**Excerpt to read**
Some debtors choose Chapter 13 specifically to protect a co-signer, especially for a secured debt like a car loan. By curing the arrears and making payments through the plan, the debtor can prevent repossession and allow the co-signer to avoid paying. This makes Chapter 13 a valuable tool for debtors who have family members or friends co-signing on essential assets.
What Co-signers Should Do Immediately
Step 1: Confirm the Filing
If you learn that someone for whom you co-signed has filed for Chapter 13 bankruptcy, the first step is to confirm the filing with the court or the debtor’s attorney. Obtain the case number and the name of the trustee. Check public records on the PACER system to see the petition, schedules, and proposed repayment plan. Understanding the plan is essential: if it proposes to pay the debt in 100%, your liability may be minimal; if it proposes to pay a fraction, expect to be pursued for the balance later.
Step 2: Consult a Bankruptcy Attorney
The laws governing co-signer liability are complex and vary by jurisdiction. A local bankruptcy attorney can review the plan, advise on whether the co-debtor stay applies, and help you take appropriate action. Many bankruptcy attorneys offer free initial consultations. If you cannot afford an attorney, look for legal aid organizations in your area that handle consumer bankruptcy matters.
Step 3: Contact the Creditor
Do not assume that the creditor will not come after you. Contact the creditor directly to clarify your obligations. Ask whether the account is considered “current” and whether the creditor plans to seek collection from you. Some creditors may work with co-signers to set up a direct payment plan, possibly at a reduced interest rate, to avoid legal action. Be polite and document all communications.
Step 4: Protect Your Credit
If you can afford to make payments on the debt, consider doing so to keep the account current on your credit report. This may be a short-term sacrifice to avoid a long-term credit disaster. However, you should not pay more than necessary without legal advice, as you may be entitled to reimbursement from the debtor or to a share of the bankruptcy recovery. Keep receipts and payment records.
Step 5: Explore Your Own Legal Options
If the debt is large and the debtor is unlikely to repay, you may want to consider filing your own bankruptcy, but only as a last resort. Another option is to negotiate a lump-sum settlement with the creditor. Some creditors will accept less than the full balance from a co-signer, especially if they believe the debtor’s plan will not pay anything. Get any settlement agreement in writing before paying.

**Brief 1**
Copy out everything in the passage on co-signers from "Some debtors choose" down to "on essential assets.".
**Brief 2**
List the titles of the numbered steps in the passage on co-signers, in order.
**Brief 3**
Summarize the passage on co-signers in two sentences.

**Available data**
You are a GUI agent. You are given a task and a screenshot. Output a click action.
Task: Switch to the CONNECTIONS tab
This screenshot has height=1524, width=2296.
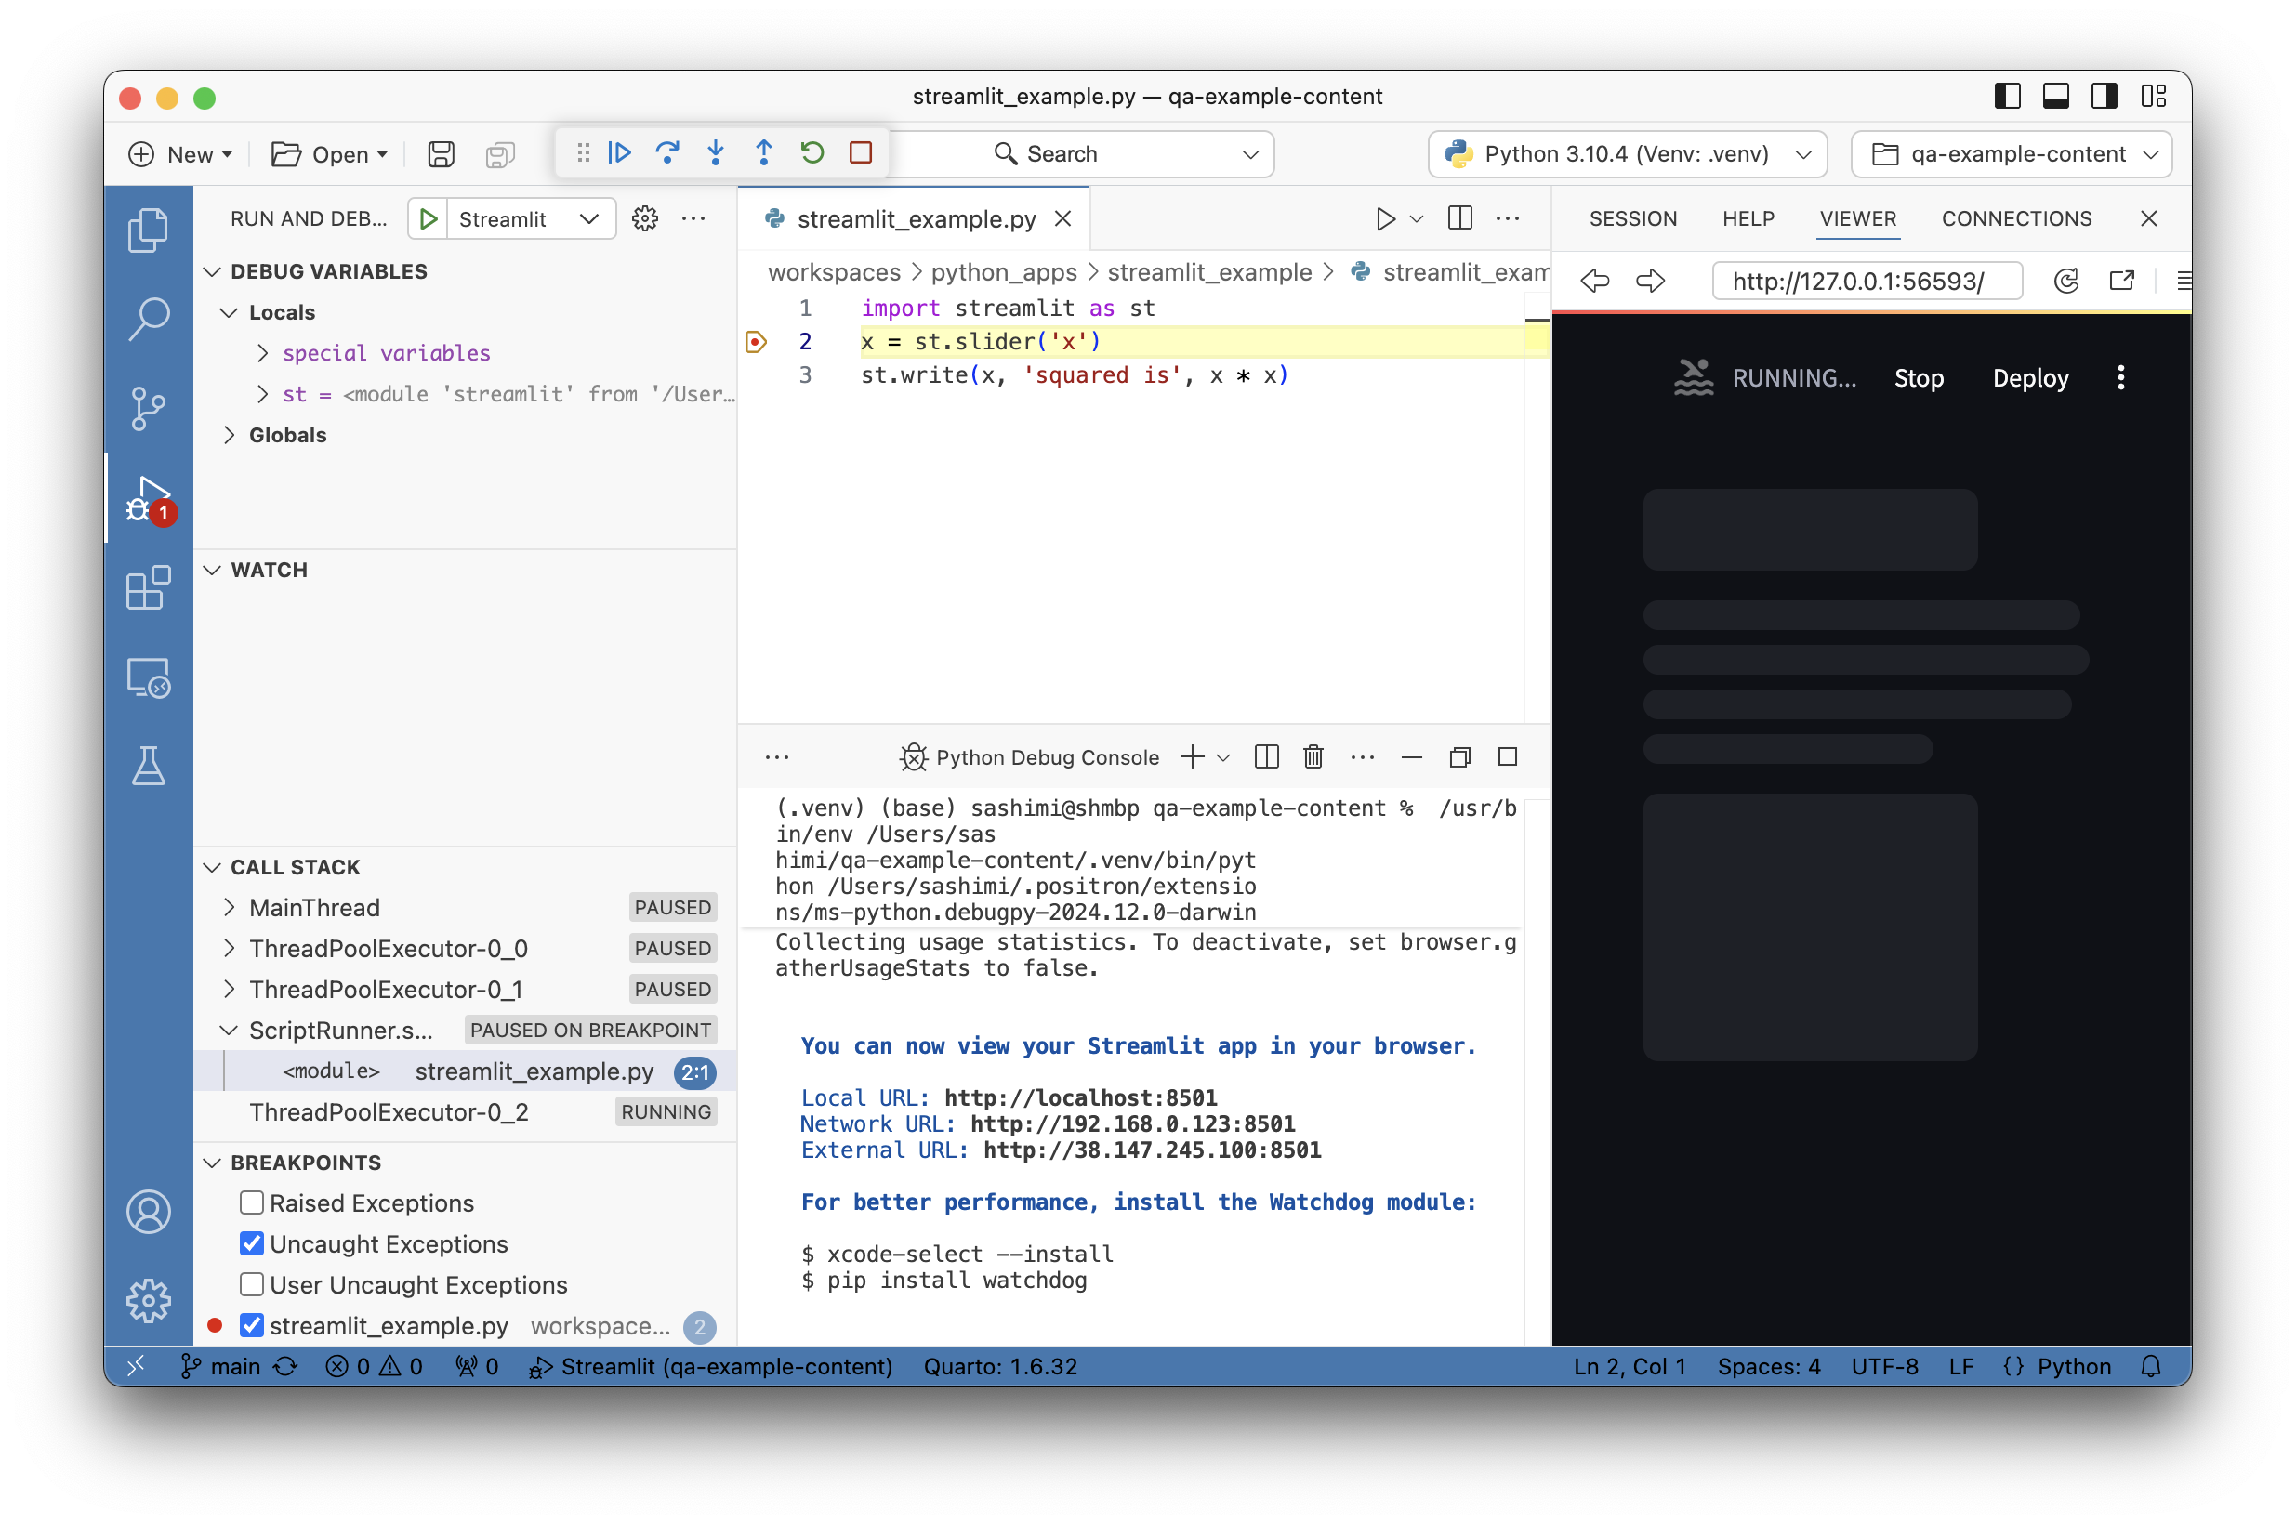[x=2016, y=218]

**Correct output 1**
Some debtors choose Chapter 13 specifically to protect a co-signer, especially for a secured debt like a car loan. By curing the arrears and making payments through the plan, the debtor can prevent repossession and allow the co-signer to avoid paying. This makes Chapter 13 a valuable tool for debtors who have family members or friends co-signing on essential assets.

**Correct output 2**
Step 1: Confirm the Filing
Step 2: Consult a Bankruptcy Attorney
Step 3: Contact the Creditor
Step 4: Protect Your Credit
Step 5: Explore Your Own Legal Options

**Correct output 3**
Some debtors choose Chapter 13 to protect a co-signer, since curing the arrears and paying through the plan can prevent repossession and keep the co-signer from having to pay. A co-signer who learns of such a filing should confirm it, consult a bankruptcy attorney, contact the creditor, protect their credit, and explore their own options, such as a lump-sum settlement or, as a last resort, their own bankruptcy.